La solución es extremadamente difícil, pues es casi imposible encontrar un equilibrio entre secesionistas y unionistas. No hay término medio. Y un inconstitucional referéndum de autodeterminación no solo no resuelve el problema, sino que lo perpetua. No hay que cansarse de argumentar contra el nacionalismo, una de las dos mayores plagas del siglo XX. Quien tanto insiste en su identidad y peculiaridad es muy probablemente porque desconfía de poseerlas. La diferencia entre un gallego y un catalán se difumina si se considera China o el África subsahariana. La afirmación de la propia superioridad suele, con frecuencia, ser síntoma de una latente conciencia de inferioridad. El nacionalismo es, en su esencia, narcisismo, una patología mental y moral y un extravío de la inteligencia.

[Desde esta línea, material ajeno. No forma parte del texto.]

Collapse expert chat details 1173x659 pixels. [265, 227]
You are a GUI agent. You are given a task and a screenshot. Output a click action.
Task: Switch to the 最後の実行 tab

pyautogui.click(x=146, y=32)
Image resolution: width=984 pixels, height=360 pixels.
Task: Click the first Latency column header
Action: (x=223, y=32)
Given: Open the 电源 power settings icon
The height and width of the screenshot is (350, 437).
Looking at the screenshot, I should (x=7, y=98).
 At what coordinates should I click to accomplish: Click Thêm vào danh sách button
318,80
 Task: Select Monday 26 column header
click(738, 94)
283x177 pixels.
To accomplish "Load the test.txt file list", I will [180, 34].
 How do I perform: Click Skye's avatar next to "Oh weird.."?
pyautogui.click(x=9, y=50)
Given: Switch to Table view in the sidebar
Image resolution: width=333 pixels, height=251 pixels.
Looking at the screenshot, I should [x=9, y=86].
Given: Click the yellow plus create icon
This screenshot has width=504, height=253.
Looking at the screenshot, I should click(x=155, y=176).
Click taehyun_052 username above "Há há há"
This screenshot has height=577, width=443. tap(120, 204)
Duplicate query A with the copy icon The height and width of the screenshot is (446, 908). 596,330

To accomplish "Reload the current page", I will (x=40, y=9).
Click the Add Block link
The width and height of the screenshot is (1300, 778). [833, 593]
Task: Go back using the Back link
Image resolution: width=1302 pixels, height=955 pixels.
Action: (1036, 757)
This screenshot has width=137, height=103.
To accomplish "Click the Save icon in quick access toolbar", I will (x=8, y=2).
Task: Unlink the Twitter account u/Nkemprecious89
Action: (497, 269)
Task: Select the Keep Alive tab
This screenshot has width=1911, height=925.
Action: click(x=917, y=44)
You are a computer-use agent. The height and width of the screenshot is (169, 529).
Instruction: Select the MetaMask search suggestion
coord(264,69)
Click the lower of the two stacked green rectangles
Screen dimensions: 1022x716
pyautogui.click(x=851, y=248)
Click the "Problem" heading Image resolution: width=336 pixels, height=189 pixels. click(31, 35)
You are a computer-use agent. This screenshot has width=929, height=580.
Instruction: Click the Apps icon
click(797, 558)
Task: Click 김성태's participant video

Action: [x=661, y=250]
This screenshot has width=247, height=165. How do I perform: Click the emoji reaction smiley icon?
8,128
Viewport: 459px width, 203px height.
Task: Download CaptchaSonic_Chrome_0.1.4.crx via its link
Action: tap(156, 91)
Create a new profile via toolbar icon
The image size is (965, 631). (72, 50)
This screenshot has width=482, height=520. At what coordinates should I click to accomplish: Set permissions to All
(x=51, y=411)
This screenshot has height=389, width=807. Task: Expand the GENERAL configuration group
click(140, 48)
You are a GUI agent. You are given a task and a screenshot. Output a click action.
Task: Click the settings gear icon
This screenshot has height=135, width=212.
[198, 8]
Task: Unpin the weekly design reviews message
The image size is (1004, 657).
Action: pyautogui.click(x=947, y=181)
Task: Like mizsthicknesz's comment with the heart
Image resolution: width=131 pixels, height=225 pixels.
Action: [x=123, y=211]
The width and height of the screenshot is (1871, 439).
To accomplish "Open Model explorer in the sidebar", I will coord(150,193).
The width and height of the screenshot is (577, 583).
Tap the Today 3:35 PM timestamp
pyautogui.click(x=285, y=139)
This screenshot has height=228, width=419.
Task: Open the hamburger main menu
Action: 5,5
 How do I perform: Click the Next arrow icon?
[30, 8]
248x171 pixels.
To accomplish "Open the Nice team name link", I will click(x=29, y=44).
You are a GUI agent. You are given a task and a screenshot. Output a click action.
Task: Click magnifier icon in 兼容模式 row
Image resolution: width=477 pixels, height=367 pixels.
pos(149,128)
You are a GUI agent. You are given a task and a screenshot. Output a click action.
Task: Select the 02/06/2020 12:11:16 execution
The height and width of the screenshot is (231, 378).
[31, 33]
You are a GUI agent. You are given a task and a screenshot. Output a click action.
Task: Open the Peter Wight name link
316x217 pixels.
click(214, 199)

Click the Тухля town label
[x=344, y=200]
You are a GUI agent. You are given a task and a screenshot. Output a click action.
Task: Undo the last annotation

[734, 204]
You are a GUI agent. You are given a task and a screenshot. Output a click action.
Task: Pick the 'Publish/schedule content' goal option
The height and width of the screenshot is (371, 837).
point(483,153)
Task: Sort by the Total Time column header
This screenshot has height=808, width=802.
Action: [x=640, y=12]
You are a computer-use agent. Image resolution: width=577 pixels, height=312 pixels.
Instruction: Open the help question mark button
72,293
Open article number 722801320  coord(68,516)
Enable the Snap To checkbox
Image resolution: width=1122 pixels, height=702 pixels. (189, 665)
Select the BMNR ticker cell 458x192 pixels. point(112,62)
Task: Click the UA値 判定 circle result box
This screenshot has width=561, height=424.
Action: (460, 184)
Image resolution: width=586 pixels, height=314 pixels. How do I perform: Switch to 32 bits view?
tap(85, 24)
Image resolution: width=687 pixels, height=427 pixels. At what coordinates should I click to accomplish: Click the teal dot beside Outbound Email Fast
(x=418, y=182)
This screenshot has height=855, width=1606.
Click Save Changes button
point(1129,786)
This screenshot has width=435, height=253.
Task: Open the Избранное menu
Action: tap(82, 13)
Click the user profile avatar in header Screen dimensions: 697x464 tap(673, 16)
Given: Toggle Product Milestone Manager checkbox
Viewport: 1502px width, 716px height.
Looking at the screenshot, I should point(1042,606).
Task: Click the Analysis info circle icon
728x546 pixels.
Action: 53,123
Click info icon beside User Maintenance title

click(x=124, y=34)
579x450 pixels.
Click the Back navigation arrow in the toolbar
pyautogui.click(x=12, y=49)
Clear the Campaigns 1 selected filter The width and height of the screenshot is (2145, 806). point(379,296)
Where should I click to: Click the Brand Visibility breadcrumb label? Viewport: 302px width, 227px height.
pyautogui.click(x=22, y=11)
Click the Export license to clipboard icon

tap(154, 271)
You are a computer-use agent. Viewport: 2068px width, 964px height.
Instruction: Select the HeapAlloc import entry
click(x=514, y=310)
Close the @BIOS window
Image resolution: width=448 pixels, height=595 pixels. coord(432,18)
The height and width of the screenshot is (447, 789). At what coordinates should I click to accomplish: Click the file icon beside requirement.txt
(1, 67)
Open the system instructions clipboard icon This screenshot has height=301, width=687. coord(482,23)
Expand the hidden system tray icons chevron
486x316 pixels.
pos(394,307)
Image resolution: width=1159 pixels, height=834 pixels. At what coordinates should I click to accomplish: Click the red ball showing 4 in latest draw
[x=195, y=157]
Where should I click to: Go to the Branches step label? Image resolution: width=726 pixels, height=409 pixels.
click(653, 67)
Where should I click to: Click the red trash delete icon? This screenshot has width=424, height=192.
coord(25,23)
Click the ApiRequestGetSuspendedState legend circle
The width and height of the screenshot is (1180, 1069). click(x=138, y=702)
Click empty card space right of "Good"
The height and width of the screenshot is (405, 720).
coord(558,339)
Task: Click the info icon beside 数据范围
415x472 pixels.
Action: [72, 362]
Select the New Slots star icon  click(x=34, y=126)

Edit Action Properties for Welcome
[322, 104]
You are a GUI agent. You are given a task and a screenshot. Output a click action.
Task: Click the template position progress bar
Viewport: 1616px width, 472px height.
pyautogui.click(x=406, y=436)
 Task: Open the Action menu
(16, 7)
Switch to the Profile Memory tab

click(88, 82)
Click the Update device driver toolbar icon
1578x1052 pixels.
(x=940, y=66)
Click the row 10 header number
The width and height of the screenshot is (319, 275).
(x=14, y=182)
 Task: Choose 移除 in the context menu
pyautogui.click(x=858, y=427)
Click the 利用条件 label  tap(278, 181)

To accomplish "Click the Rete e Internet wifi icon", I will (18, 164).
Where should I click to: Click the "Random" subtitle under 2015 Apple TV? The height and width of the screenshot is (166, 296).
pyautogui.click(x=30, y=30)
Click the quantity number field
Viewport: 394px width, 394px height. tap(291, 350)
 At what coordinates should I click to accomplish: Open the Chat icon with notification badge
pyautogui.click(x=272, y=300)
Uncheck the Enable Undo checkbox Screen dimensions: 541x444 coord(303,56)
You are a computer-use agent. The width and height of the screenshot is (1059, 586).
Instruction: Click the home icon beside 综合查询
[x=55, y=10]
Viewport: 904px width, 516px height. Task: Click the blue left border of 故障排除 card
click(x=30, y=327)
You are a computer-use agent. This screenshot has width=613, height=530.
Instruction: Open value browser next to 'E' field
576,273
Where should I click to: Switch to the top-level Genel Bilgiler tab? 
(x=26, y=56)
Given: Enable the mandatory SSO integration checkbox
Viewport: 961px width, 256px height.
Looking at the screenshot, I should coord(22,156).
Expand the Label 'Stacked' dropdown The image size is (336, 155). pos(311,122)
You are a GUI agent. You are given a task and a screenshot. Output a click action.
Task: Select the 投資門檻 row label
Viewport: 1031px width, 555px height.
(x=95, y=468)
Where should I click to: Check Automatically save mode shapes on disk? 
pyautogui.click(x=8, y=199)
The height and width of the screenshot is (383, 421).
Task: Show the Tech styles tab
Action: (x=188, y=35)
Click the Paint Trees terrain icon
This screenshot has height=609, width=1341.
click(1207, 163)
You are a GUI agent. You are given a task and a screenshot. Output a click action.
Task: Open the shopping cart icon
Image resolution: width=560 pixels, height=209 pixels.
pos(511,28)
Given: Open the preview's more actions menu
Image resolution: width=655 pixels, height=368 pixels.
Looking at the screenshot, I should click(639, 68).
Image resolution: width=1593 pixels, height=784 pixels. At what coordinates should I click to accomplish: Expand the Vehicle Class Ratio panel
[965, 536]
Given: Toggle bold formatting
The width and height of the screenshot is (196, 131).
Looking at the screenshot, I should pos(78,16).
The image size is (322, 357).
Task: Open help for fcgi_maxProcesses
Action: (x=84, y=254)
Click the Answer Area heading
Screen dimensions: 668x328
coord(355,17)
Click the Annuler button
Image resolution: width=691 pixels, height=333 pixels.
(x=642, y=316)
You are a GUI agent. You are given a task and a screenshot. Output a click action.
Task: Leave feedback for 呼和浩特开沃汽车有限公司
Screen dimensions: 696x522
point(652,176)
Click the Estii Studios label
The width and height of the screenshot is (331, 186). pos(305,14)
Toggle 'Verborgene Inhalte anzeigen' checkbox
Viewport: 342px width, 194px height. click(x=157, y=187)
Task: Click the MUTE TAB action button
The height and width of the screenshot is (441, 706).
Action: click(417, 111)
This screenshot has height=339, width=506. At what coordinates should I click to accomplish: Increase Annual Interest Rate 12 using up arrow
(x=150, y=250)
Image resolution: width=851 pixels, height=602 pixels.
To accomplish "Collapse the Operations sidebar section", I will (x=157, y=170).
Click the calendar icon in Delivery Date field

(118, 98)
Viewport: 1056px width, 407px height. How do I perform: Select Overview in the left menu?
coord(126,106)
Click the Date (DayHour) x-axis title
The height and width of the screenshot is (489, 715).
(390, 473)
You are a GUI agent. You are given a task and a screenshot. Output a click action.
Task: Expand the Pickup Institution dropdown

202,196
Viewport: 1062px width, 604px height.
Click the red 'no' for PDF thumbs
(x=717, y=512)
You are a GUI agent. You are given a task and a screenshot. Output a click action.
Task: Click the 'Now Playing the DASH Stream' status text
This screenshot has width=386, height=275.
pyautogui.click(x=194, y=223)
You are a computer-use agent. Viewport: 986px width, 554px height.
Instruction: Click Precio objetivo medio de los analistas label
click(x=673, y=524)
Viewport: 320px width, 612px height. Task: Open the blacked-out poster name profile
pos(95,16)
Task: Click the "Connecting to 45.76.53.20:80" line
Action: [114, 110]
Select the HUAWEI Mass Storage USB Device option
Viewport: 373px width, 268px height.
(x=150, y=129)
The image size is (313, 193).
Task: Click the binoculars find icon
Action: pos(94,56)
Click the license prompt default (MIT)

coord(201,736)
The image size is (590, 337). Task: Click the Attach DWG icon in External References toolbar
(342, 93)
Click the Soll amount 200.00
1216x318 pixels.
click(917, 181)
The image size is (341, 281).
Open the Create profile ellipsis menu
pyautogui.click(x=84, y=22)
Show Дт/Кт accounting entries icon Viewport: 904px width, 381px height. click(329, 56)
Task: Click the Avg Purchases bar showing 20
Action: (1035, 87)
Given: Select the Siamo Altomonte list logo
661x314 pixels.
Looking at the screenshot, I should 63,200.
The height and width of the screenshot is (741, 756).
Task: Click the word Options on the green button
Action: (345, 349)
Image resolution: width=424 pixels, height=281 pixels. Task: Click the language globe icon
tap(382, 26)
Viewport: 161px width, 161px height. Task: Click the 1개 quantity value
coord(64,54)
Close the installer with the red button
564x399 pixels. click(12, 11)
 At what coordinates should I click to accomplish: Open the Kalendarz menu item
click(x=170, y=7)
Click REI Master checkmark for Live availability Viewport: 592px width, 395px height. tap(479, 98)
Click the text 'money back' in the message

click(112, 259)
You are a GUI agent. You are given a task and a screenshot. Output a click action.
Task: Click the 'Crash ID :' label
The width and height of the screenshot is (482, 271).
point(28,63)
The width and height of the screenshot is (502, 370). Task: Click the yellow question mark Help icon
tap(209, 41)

Las dificultades son inmensas. Pueden leerse los textos de Ortega y Azaña y su polémica en las Cortes constituyentes de la República durante la tramitación del Estatuto de Cataluña. Solo cabe esperar, ojalá no sea en vano, que la mayoría de los catalanes constaten que lo mejor es la continuación de la unidad secular con el resto de España y abandonar esa absurda vocación «colonial» de los separatistas, que pretende hacer de Cataluña un pueblo secularmente oprimido y, por ello, débil e invertebrado.

En octubre de 1906 viajó Unamuno a Cataluña. La decepción fue extrema. Entabló una intensa amistad con Joan Maragall. En carta a su amigo Luis de Zulueta escribe: «Mantengo una viva correspondencia con Maragall, el solitario de San Gervasio. ¡Qué hombre! No sé cómo puede vivir allí, entre tanto bullanguero melenudo y tanto fonógrafo de novedades ultrapirenaicas. De él y de Miró es de quien más me acuerdo. Lo demás… fachada según el modelo mundial». Además, les reprocha que «no toleran la contradicción, y al que no les dice lo que querían que se les dijese lo declaran memo o poco menos». Y a su amigo Jiménez Ilundáin: «Y luego esto de España me apena cada vez más. La avenida de la ramplonería y la cuquería sube. Voy creyendo que no nos queda sino emigrar a América. Barcelona fue mi último desencanto. Volví de allí triste. Aquello es Tarascón. Fachada y fachada. Tienen bandera e himno, sólo les falta un aniversario y desfilar en él con sus banderas, cantando Els segadors y lanzando vivas que no resucitan a nadie, en correcta formación, como bomberos». Aquí se encuentra la raíz del otro problema catalán, del verdadero.